"I’m very high functioning. I’m an actress, who has perfected the part, because it never ends. Everyone knows that the best way to sell a part is to believe in it. I know that my performance is convincing when I have forgotten where the truth ends and the lies began. I am happy I’m very much akin to any other 21 year old, and I hardly ever think about dark depressing topics because I would much rather go shoe shopping. I am fun loving, frivolous, and a bit impulsive, I am friendly, and love my friends dearly. None of those are outright lies it just excludes the blackness seeping through my heart, depression, or the mental illness that is stealing my brain. It isn't factoring in the nights when I cry and try to slit my wrists, or the times that I’m drinking to get away from the pain."
(an excerpt from one of my pieces of writing called 'Of Perceptions')
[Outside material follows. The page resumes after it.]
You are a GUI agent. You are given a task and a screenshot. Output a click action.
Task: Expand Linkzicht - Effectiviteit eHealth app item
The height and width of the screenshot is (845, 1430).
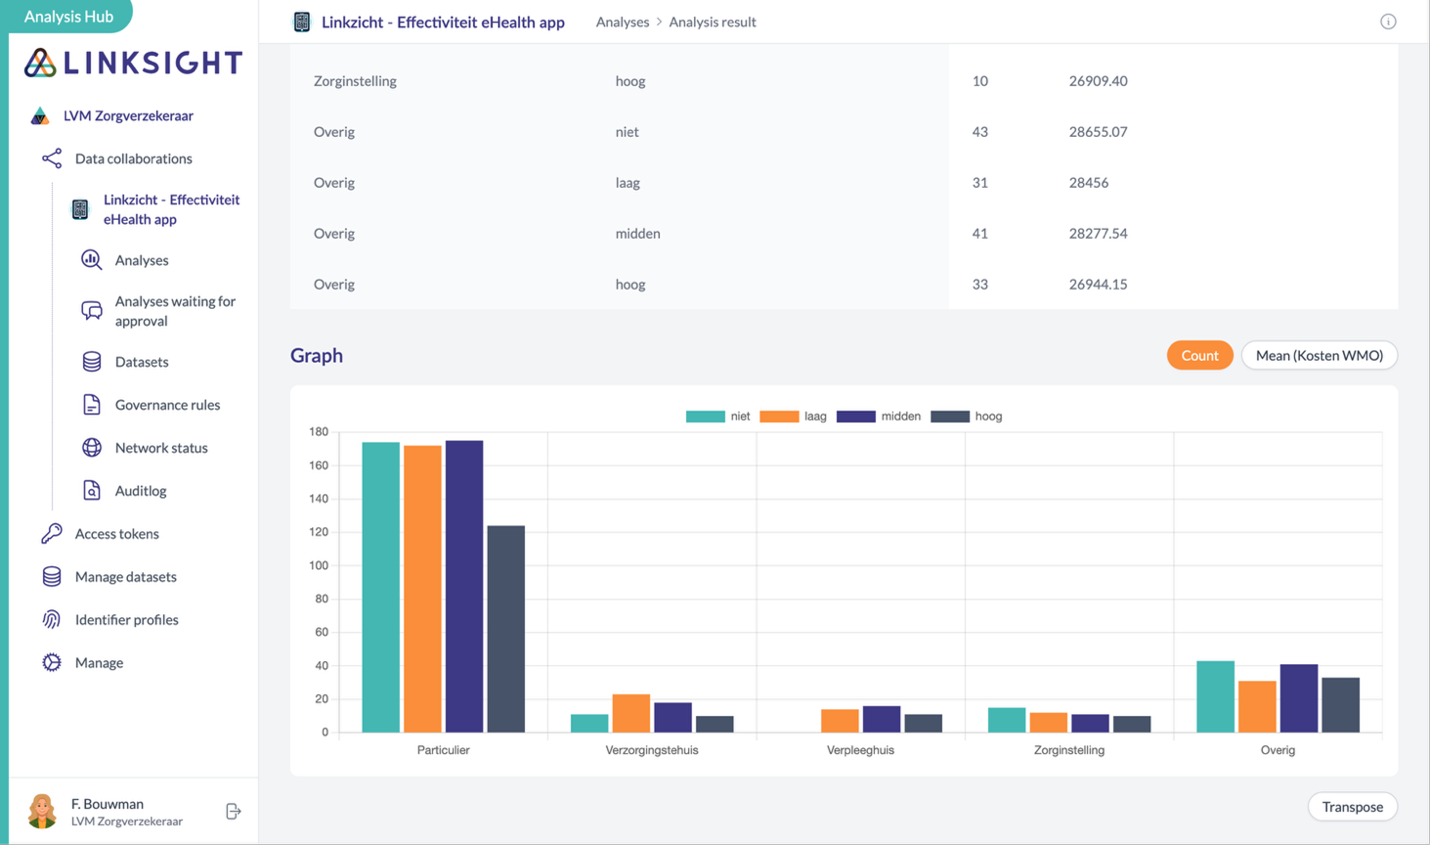pos(170,209)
Some days elude description. Of course that gives me this sinking feeling that blogging in fact may not be for me. There have been more bad times then good recently, and the good aren't seeming worth it. I don't even want to lie in the grass, because it was really itchy, and the stars don't seem as bright. Everything seems foggy, unimportant. I hate feeling so helpless. BPD is making me so miserable I don't know how to stand it. Depression is a bitch. I hate falling apart as often and badly as I do. last night was bad, today was bad, everything is doomed to be bad always.
I'm insufferable. I'm too depressed to even be slightly encouraged by the idea of lying in a grave, or floating in space. I want to die, but also I'm too depressed to try. If I lie very still, eyes closed, praying, will I be granted my wish? So many attempts on my life, and no success seems to be a testament to the depths of my failure. Not even sleeping gave me relief from my mind, rather it tortured me with nightmares. Why can't I feel better?